POP 12 precisa che la Lista presentata con Volpi e Spinelli "rimane in corsa" e "potrà essere votata da tutti gli azionisti di minoranza alla prossima assemblea del 20 settembre 2018"

Finanza ·
(Teleborsa) - C'è fermento in Banca Carige per il rinnovo del Consiglio di Amministrazione, con Malcalza e Mincione ai ferri corti.

Intanto la banca genovese comunica di aver ricevuto una comunicazione da parte di Banca d’Italia indirizzata ai soci Spininvest S.r.l., Compania Financiera Lonestar S.A. e POP 12 S.à r.l. nella quale si invitano gli aderenti al patto parasociale a inviarle, entro il termine di 15 giorni dal ricevimento della nota, l'istanza di autorizzazione relativamente alla partecipazione congiunta posseduta nel capitale di Banca Carige.
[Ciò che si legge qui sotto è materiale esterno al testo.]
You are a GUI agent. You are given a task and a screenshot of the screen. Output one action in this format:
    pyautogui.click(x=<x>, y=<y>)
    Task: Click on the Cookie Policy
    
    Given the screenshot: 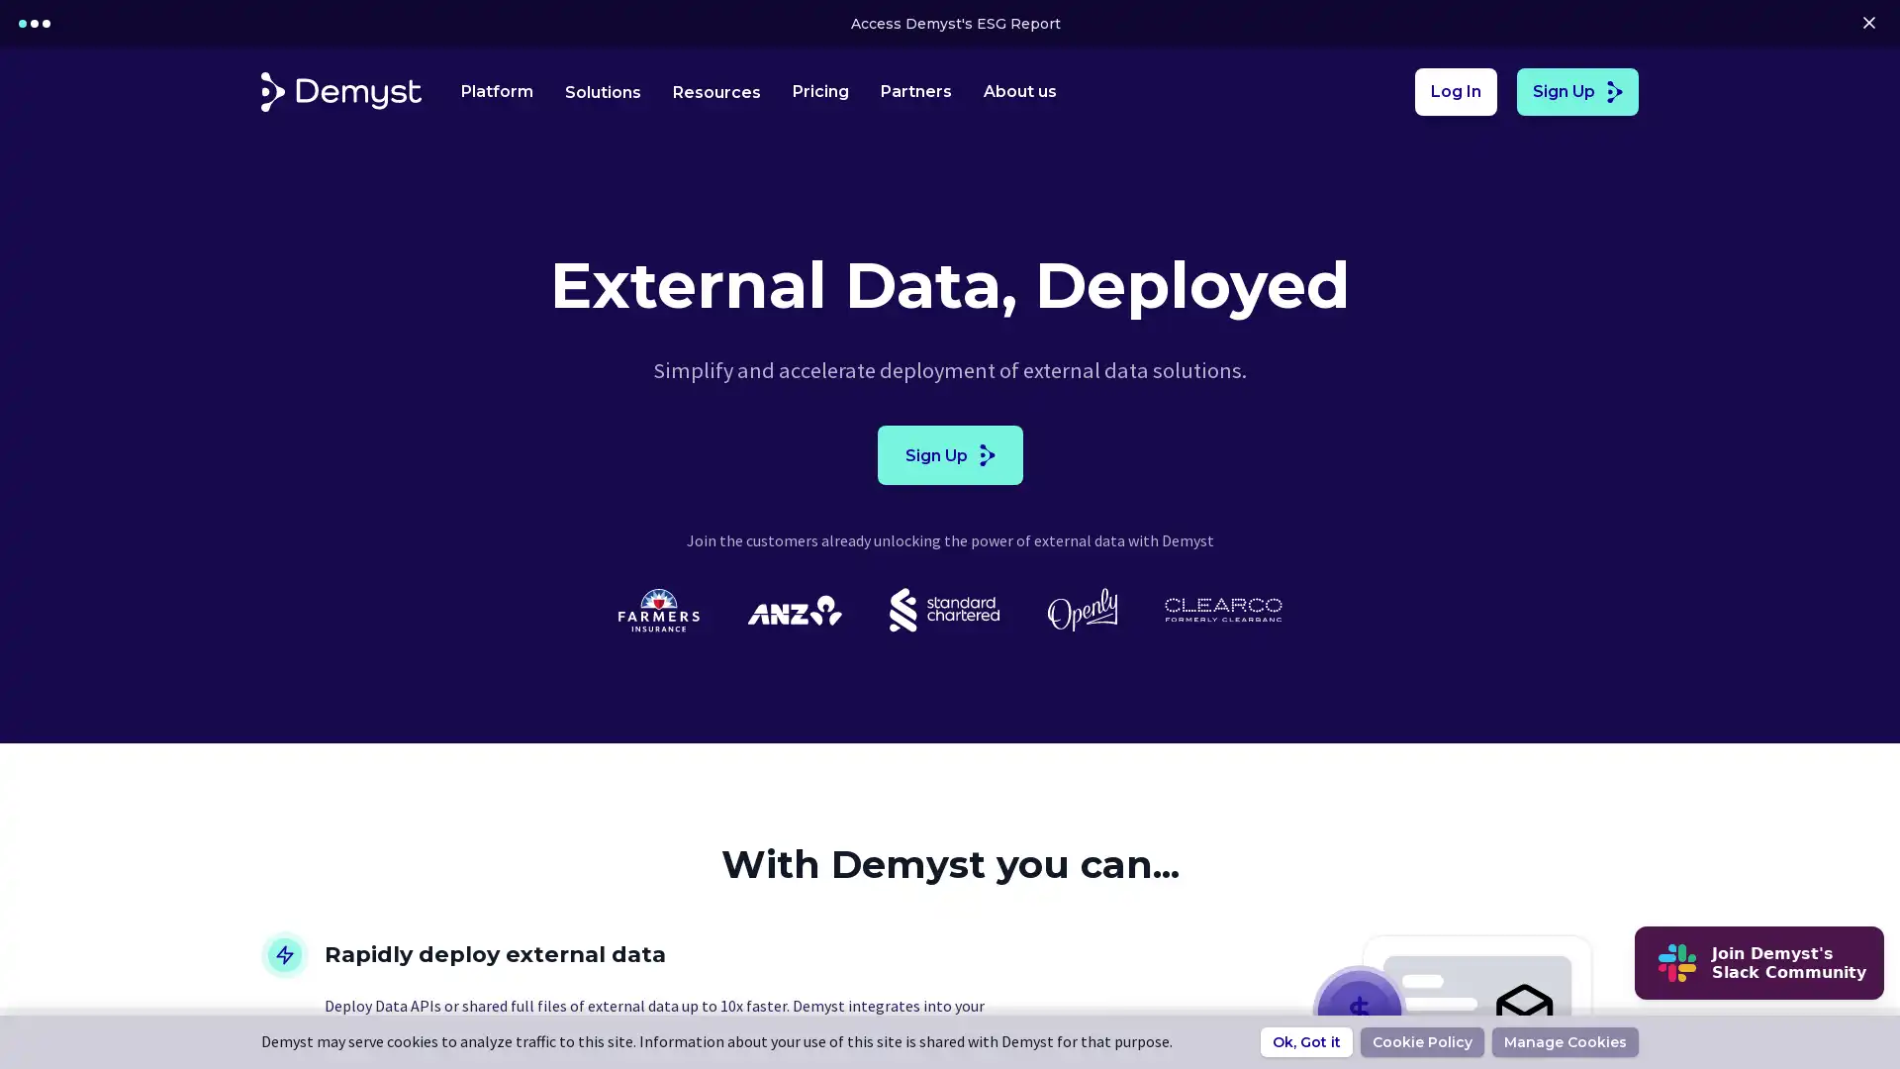 What is the action you would take?
    pyautogui.click(x=1421, y=1041)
Qualora entro tale termine non risultasse presentata l’istanza per l’autorizzazione, i diritti di voto potranno essere esercitati entro la soglia del 9,999% del capitale sociale.

Il patto di sindacato dell'esercizio del diritto di voto siglato tra il finanziere Raffaele Mincione e gli imprenditori Gabriele Volpi e Aldo Spinelli, e limitato all'assemblea del 20 settembre per il rinnovo del Consiglio di Amministrazione, vincola il 15,198% del capitale dell'istituto ligure.
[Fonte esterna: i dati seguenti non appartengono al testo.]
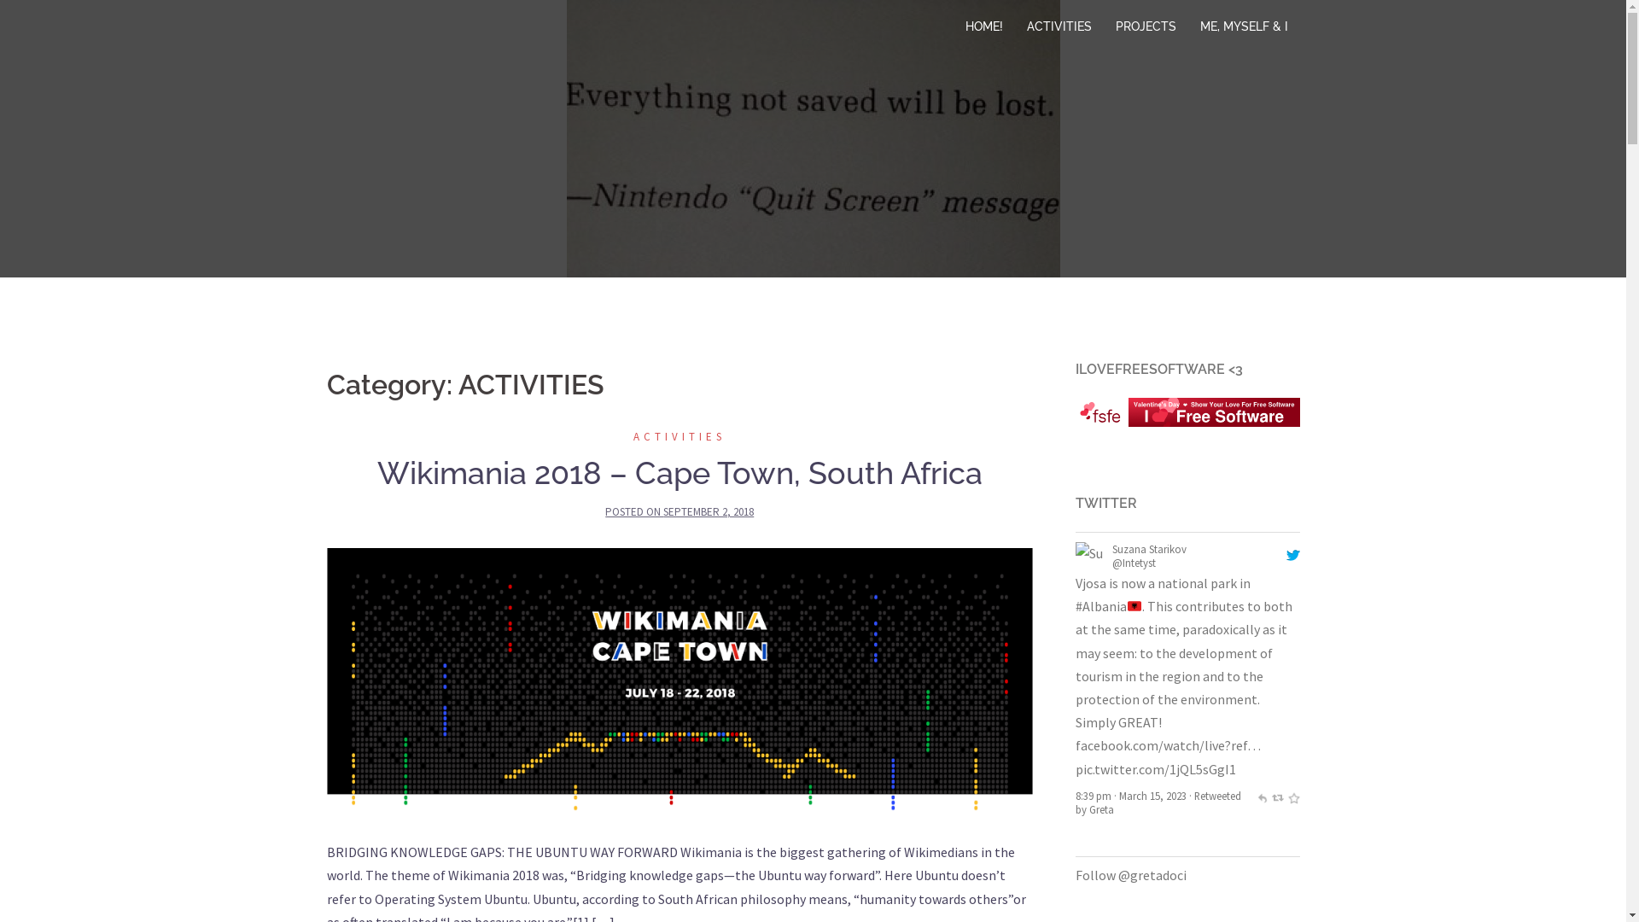 The width and height of the screenshot is (1639, 922). Describe the element at coordinates (1286, 795) in the screenshot. I see `'favorite'` at that location.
POP 12 precisa che la Lista presentata con Volpi e Spinelli "rimane in corsa" e "potrà essere votata da tutti gli azionisti di minoranza alla prossima assemblea del 20 settembre 2018".

Vittorio Malacalza, che detiene il 27,5% circa della banca genovese, ha chiesto il blocco della Lista Mincione affermando che è mancata la richiesta alla BCE del via libera ad acquisti di concerto che hanno portato a detenere una quota sopra il 10%. Per tale ragione Malacalza Investimenti ha presentato al Tribunale di Genova un ricorso per "chiedere l'emanazione di un provvedimento che inibisca l'ammissione della lista di candidati amministratori presentata da POP 12 Sarl e l'espressione di voto da parte di tale società e degli altri partecipi del patto parasociale sottoscritto in data 25 agosto 2018".